— Activity —
Locate the line with "Click the Forward" in the material. Copy that line and each one after it, through the last, exactly and with nothing else.

— Data shown —

-*-

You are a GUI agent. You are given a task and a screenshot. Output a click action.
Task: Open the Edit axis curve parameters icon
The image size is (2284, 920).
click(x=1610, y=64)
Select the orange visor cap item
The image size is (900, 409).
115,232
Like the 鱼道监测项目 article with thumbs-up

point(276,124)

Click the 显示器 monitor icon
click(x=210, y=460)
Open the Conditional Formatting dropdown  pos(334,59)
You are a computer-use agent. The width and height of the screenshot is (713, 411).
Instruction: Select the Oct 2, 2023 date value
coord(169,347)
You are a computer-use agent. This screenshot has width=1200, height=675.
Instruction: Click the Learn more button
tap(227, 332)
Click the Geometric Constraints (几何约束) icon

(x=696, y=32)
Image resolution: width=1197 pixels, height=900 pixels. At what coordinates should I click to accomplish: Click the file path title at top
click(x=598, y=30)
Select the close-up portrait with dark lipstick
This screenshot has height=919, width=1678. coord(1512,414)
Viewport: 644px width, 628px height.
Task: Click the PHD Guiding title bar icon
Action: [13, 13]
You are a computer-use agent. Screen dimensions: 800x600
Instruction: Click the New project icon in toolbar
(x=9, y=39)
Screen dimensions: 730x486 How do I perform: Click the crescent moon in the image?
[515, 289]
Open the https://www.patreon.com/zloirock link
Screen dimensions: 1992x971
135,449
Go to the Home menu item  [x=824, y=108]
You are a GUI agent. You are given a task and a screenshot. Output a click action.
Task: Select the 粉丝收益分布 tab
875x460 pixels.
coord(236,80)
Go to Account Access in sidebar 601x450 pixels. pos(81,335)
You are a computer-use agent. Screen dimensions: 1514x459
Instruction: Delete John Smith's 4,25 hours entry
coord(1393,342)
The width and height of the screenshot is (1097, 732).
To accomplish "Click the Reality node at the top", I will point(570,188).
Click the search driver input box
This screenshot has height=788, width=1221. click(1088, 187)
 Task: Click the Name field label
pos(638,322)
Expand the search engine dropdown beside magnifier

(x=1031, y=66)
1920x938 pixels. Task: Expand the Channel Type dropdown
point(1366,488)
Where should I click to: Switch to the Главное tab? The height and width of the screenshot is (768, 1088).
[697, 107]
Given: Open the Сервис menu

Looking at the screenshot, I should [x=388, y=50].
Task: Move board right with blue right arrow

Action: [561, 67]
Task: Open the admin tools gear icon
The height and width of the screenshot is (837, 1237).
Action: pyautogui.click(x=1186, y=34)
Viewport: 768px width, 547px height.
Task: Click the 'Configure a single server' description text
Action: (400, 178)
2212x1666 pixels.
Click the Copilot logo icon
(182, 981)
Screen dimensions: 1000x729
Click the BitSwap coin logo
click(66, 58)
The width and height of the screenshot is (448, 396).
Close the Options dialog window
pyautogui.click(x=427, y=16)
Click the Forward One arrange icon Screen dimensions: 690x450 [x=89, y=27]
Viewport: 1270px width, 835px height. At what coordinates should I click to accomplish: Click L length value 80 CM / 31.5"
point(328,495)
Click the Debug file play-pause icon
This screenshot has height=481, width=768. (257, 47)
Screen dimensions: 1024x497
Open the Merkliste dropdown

-*-

— Task output —
Click the Forward One arrange icon Screen dimensions: 690x450 [x=89, y=27]
Viewport: 1270px width, 835px height. At what coordinates should I click to accomplish: Click L length value 80 CM / 31.5"
point(328,495)
Click the Debug file play-pause icon
This screenshot has height=481, width=768. (257, 47)
Screen dimensions: 1024x497
Open the Merkliste dropdown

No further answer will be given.